== About this exercise ==
Each record that follows is to be output in full, precisely as written.

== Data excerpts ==
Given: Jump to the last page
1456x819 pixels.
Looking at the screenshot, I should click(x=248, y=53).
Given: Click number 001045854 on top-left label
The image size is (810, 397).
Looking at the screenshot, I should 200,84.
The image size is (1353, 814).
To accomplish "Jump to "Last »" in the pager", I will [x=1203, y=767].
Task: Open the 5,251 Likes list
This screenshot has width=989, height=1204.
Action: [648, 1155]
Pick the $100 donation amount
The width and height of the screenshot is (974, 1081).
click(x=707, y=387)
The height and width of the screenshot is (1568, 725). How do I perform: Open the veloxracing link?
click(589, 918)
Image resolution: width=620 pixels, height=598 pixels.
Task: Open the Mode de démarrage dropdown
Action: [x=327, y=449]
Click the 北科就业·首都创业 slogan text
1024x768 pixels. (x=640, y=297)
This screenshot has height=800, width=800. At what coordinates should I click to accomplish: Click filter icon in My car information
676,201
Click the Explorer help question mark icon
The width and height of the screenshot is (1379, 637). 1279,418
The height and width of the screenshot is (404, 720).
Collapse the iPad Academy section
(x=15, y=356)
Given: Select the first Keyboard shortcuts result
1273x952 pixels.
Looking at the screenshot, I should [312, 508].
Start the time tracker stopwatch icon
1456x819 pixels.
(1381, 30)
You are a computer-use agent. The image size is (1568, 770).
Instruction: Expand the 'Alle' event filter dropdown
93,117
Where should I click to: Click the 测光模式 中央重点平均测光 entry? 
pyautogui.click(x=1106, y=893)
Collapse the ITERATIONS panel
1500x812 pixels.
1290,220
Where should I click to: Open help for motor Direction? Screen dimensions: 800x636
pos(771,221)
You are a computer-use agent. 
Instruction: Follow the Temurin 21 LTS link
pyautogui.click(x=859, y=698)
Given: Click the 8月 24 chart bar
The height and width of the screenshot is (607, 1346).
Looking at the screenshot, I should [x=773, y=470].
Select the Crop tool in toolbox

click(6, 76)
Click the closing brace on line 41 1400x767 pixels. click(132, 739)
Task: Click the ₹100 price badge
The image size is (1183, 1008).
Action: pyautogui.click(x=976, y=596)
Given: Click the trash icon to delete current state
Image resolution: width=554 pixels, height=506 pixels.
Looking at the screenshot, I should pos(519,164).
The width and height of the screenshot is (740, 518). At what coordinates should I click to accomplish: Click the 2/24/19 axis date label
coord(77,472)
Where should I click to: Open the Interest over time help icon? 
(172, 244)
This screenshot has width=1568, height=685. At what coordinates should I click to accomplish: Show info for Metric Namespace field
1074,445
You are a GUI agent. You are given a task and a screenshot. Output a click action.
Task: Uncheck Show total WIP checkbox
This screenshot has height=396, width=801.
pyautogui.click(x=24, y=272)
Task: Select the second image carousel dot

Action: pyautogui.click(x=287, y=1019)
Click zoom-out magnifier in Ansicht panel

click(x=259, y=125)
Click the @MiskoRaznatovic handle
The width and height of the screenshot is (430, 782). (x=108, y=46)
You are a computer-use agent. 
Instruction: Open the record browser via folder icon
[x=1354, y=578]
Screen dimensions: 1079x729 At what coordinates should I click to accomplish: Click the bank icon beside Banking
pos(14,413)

== Answer to this task ==
Given: Jump to the last page
1456x819 pixels.
Looking at the screenshot, I should click(x=248, y=53).
Given: Click number 001045854 on top-left label
The image size is (810, 397).
Looking at the screenshot, I should 200,84.
The image size is (1353, 814).
To accomplish "Jump to "Last »" in the pager", I will [x=1203, y=767].
Task: Open the 5,251 Likes list
This screenshot has width=989, height=1204.
Action: [648, 1155]
Pick the $100 donation amount
The width and height of the screenshot is (974, 1081).
click(x=707, y=387)
The height and width of the screenshot is (1568, 725). How do I perform: Open the veloxracing link?
click(589, 918)
Image resolution: width=620 pixels, height=598 pixels.
Task: Open the Mode de démarrage dropdown
Action: [x=327, y=449]
Click the 北科就业·首都创业 slogan text
1024x768 pixels. (x=640, y=297)
This screenshot has height=800, width=800. At what coordinates should I click to accomplish: Click filter icon in My car information
676,201
Click the Explorer help question mark icon
The width and height of the screenshot is (1379, 637). 1279,418
The height and width of the screenshot is (404, 720).
Collapse the iPad Academy section
(x=15, y=356)
Given: Select the first Keyboard shortcuts result
1273x952 pixels.
Looking at the screenshot, I should [312, 508].
Start the time tracker stopwatch icon
1456x819 pixels.
(1381, 30)
You are a computer-use agent. The image size is (1568, 770).
Instruction: Expand the 'Alle' event filter dropdown
93,117
Where should I click to: Click the 测光模式 中央重点平均测光 entry? 
pyautogui.click(x=1106, y=893)
Collapse the ITERATIONS panel
1500x812 pixels.
1290,220
Where should I click to: Open help for motor Direction? Screen dimensions: 800x636
pos(771,221)
You are a computer-use agent. 
Instruction: Follow the Temurin 21 LTS link
pyautogui.click(x=859, y=698)
Given: Click the 8月 24 chart bar
The height and width of the screenshot is (607, 1346).
Looking at the screenshot, I should [x=773, y=470].
Select the Crop tool in toolbox

click(6, 76)
Click the closing brace on line 41 1400x767 pixels. click(132, 739)
Task: Click the ₹100 price badge
The image size is (1183, 1008).
Action: pyautogui.click(x=976, y=596)
Given: Click the trash icon to delete current state
Image resolution: width=554 pixels, height=506 pixels.
Looking at the screenshot, I should pos(519,164).
The width and height of the screenshot is (740, 518). At what coordinates should I click to accomplish: Click the 2/24/19 axis date label
coord(77,472)
Where should I click to: Open the Interest over time help icon? 
(172, 244)
This screenshot has width=1568, height=685. At what coordinates should I click to accomplish: Show info for Metric Namespace field
1074,445
You are a GUI agent. You are given a task and a screenshot. Output a click action.
Task: Uncheck Show total WIP checkbox
This screenshot has height=396, width=801.
pyautogui.click(x=24, y=272)
Task: Select the second image carousel dot

Action: pyautogui.click(x=287, y=1019)
Click zoom-out magnifier in Ansicht panel

click(x=259, y=125)
Click the @MiskoRaznatovic handle
The width and height of the screenshot is (430, 782). (x=108, y=46)
You are a computer-use agent. 
Instruction: Open the record browser via folder icon
[x=1354, y=578]
Screen dimensions: 1079x729 At what coordinates should I click to accomplish: Click the bank icon beside Banking
pos(14,413)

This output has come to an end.